Ich kann förmlich fühlen wie das Blut in meinen Adern gefriert, als ich nur wenige Meter vor mir einen grau-braunen Wolf auf dem Boden liegen sehe. Über ihn gebeugt ist ein Leviathan und ich erkenne das grässliche grinsen sofort, Max. Ohne weiter darüber nachzudenken renne ich auf die Beiden zu und der Junge bemerkt mich. Bevor er sich jedoch wieder verwandeln kann stoße ich ihm die Klinge ins Herz und er sieht mich mit großen Augen an. „Ihr seid nicht besser als wir." sagt er noch und es kommt Blut aus seinem Mund gelaufen, bevor ich mein Katana wieder aus seinem Brustkorb ziehe und er zusammenbricht. Hass erfüllt starre ich kurz auf den orange äugigen Jungen herab, bevor ich mich umdrehe und mein Katana aus meiner Hand gleitet. 

Unter Leos Wolf liegt der leichenblasse, leblosen Körper von Kilian. Der Hexer konnte dem Leviathan wenig entgegen setzen und war für ihn ein leichtes Ziel. Ich wende meinen Blick erst von meinem toten Freund ab, als ein schmerzerfülltes Winseln an meine Ohren dringt. Mein Kopf fährt sofort hoch und ich sehe in die Augen von Kol, dem Wolf von Leo.
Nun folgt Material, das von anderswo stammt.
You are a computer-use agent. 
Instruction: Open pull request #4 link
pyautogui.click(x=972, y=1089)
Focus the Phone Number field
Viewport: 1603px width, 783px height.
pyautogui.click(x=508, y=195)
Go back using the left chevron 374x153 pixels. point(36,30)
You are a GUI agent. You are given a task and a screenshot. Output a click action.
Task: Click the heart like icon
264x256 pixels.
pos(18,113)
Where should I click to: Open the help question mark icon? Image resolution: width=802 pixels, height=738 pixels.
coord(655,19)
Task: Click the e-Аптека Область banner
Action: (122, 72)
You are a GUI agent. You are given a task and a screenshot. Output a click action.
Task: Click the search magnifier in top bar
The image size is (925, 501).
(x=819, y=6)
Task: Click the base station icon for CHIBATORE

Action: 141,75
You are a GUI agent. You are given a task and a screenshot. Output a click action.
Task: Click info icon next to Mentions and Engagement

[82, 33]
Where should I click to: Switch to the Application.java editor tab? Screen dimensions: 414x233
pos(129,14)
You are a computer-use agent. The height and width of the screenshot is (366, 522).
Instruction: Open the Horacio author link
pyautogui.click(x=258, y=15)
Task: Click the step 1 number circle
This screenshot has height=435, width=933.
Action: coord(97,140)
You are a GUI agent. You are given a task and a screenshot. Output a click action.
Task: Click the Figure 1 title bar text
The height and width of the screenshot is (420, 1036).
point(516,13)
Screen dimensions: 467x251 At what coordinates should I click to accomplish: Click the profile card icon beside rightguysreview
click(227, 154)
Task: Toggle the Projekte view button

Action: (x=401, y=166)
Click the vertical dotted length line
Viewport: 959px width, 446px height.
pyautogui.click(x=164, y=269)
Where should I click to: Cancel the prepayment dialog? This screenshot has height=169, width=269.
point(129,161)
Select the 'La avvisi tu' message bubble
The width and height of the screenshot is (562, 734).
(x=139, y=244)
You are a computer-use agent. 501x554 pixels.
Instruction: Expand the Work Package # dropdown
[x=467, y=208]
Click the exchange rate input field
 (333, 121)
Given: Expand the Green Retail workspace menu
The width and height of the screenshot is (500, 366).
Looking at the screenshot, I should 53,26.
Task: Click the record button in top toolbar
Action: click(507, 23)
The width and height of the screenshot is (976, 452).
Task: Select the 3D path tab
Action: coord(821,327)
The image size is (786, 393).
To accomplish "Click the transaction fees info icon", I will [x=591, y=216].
Ich gehe vor ihm auf die Knie und er legt seinen Kopf an meinen, weshalb ich die Augen schließe. Mir ist bewusst, dass er sich von mir verabschieden will, denn ich kann die nicht zu übersehende tiefe Wunde an seinem Bauch nicht ignorieren, welche gar nicht erst die Anstalten macht sich zu schließen, nicht einmal versucht zu heilen. „Du kannst mich nicht verlassen, dass darfst du nicht. Ich brauche dich Leo, bitte." flüstere ich, obwohl mir bewusst ist, dass ich an der Tatsache nichts ändern kann. Als sich der Kopf des Wolfes von meinem entfernt reiße ich die Augen auf und sehe gerade noch wie sein Kopf auf dem Boden aufschlägt.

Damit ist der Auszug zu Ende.